**TEXTE ÉTUDIÉ:**
--------

Un ton et un ouvrage qui ne vous ne laissent pas indemnes dans une
réalité crue, sans fioritures, un travail sensible, minutieux, authentique, une sensibilité exacerbée qui se dévoile à travers les déchirements." Mémoire, Douleur, Mort." Un mise en mots infiniment poétique et bouleversante, une prière aux vivants pour leur pardonner d'être vivants !
Comme une expiation de toutes ces horreurs incompréhensibles et difficilement appréciables pour ceux qui ne l'ont point vécue!!Et Pourtant!


"Auschwitz et après, Une Connaissance Inutile"est une traduction en mots du vécu de Madame Delbo, elle y est sensible et ouverte,s'affranchissant des barrières du temps,elle passe de sa déportation à son emprisonnement, à la mort de son mari, fusillé, à sa vie avant guerre,elle parle d'elle:il y est question d'inhumanité et de désespoir "On peut faire d'un être humain un squelette où gargouille la diarrhée, lui ôter le temps de penser, la force de penser. L'imaginaire est le premier luxe du corps qui reçoit assez de nourriture, jouit d'une frange de temps libre, dispose de rudiments pour façonner ses rêves. A Auschwitz, on ne rêvait pas, on délirait".....

--------

**CONSIGNES:**
**A)** Répondez aux questions suivantes d'après le texte étudié.
(i) Quel est le titre de l'ouvrage cité ?
(ii) De quelle manière le mari de Madame Delbo est-il mort ?
(iii) Selon la citation, que faisait-on à Auschwitz au lieu de rêver ?
**B)** Recopiez le passage du texte étudié à partir des mots « Un ton et un » jusqu'aux mots « point vécue!!Et Pourtant! » inclus.

**LISTE DES DONNÉES:**

--------

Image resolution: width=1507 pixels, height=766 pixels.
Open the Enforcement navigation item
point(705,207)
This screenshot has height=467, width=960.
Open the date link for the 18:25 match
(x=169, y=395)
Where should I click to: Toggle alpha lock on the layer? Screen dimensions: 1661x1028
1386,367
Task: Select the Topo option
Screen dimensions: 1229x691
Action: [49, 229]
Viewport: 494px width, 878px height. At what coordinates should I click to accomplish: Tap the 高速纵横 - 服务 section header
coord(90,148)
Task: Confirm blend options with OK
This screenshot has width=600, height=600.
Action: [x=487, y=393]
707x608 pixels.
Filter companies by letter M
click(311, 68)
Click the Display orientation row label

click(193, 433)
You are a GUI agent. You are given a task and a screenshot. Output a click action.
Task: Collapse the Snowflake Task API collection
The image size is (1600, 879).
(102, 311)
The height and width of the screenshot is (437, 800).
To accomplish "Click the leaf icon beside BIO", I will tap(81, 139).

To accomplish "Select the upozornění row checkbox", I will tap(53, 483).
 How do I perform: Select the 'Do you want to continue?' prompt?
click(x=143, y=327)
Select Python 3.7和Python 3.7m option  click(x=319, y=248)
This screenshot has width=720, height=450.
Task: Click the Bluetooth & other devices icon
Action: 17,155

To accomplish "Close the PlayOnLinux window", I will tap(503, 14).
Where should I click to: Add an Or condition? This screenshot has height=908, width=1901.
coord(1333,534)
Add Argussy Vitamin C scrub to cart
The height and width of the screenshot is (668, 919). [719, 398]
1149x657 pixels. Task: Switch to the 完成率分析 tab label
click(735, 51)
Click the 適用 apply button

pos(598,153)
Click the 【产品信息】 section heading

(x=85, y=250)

--------

**CORRIGÉS:**
**A)**
(i) « Auschwitz et après, Une Connaissance Inutile »
(ii) Il a été fusillé.
(iii) On délirait.

**B)**
Un ton et un ouvrage qui ne vous ne laissent pas indemnes dans une
réalité crue, sans fioritures, un travail sensible, minutieux, authentique, une sensibilité exacerbée qui se dévoile à travers les déchirements." Mémoire, Douleur, Mort." Un mise en mots infiniment poétique et bouleversante, une prière aux vivants pour leur pardonner d'être vivants !
Comme une expiation de toutes ces horreurs incompréhensibles et difficilement appréciables pour ceux qui ne l'ont point vécue!!Et Pourtant!